--- Belge metni ---
----

Arınç’ın ipiyle kuyuya inenler

Meğer ne çok “Arınç sever” varmış da haberimiz yokmuş! Bugünlerde Arınç’ın üzerinden ateş edenlerin onun ipiyle kuyuya inilmeyeceğini anlamamış olmaları trajik komik.

Bir de Cumhurbaşkanı Erdoğan’a söz söyleyemeyenlerin Arınç’ı eleştirenlere söz yetiştirmeye çalışması var elbet.

Arınç’ın konuşmasından hemen sonra bu köşede “neden şaşırıyorsunuz ki” diye sormuştum.

Arınç bu… Bir öyle bir böyle…

Peki, Bülent Arınç’ın omzundan yaylım ateşine başlayanların amacı ne olsa gerek?

Belli ki “Eşeğini dövemeyen semerini döver” sözü misali… Zira baksanıza “Başkanlık sisteminin de ‘Türk tipi’ olması gibi çok tuhaf bir tartışmayı yaşıyoruz” cümlesi de Arınç’ı sözlerinin tartışıldığı günlerde kuruluyor… 

Arınç neye hizmet etmiş olabilir

Bülent Arınç, 1 Kasım seçimlerinden sonra tek başına iktidar olmuş Ak Parti’ye söylediği sözlerle hizmet mi etmiş oldu?

----

--- Kaydedilen veriler ---
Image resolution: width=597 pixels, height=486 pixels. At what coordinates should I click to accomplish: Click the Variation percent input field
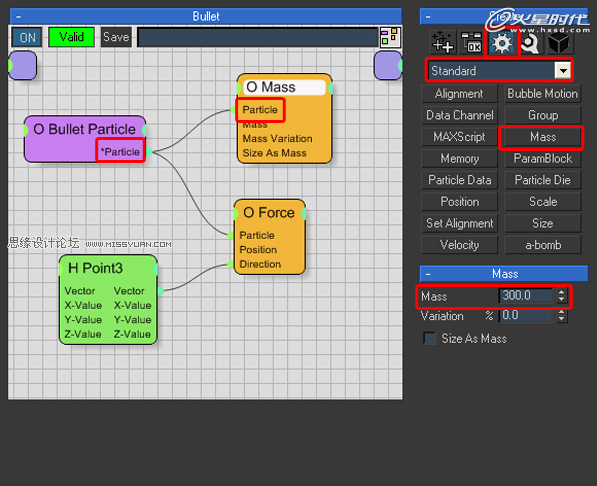click(x=525, y=315)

----

--- Hedef ---
Arınç hakkındaki köşe yazısında "Arınç bu… Bir" ifadesinden "mi etmiş oldu?" ifadesine kadar uzanan bölümü harfiyen aktarın.

--- Yazılı yanıt ---
Arınç bu… Bir öyle bir böyle…

Peki, Bülent Arınç’ın omzundan yaylım ateşine başlayanların amacı ne olsa gerek?

Belli ki “Eşeğini dövemeyen semerini döver” sözü misali… Zira baksanıza “Başkanlık sisteminin de ‘Türk tipi’ olması gibi çok tuhaf bir tartışmayı yaşıyoruz” cümlesi de Arınç’ı sözlerinin tartışıldığı günlerde kuruluyor… 

Arınç neye hizmet etmiş olabilir

Bülent Arınç, 1 Kasım seçimlerinden sonra tek başına iktidar olmuş Ak Parti’ye söylediği sözlerle hizmet mi etmiş oldu?